> Exercise requirements:
Search the records for "computer". Copy every line where it appears.

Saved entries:
# # #

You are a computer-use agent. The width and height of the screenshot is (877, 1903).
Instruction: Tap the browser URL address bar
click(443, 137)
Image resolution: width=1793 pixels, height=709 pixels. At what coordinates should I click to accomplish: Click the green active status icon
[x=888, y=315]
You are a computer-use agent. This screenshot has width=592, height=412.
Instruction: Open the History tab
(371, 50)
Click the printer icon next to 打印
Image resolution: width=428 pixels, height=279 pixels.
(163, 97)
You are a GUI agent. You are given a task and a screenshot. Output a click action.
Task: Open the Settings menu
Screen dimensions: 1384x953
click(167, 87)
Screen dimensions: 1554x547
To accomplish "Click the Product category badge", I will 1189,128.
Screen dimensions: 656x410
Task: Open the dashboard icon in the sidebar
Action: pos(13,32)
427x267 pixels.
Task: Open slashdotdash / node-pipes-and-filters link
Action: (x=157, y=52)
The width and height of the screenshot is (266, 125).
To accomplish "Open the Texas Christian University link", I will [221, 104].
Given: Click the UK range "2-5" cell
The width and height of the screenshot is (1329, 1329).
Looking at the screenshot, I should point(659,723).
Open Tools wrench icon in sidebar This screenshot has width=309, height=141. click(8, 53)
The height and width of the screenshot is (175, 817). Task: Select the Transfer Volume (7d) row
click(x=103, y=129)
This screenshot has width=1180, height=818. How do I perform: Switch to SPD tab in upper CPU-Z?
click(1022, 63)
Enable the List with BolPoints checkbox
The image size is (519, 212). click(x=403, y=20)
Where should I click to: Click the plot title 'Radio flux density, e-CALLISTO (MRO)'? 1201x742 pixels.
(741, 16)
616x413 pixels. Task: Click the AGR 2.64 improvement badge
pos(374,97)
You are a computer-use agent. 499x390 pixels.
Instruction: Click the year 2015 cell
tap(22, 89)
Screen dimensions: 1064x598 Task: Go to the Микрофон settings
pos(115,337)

# # #

> Output below:
You are a computer-use agent. The width and height of the screenshot is (877, 1903).
You are a computer-use agent. This screenshot has width=592, height=412.
You are a computer-use agent. 499x390 pixels.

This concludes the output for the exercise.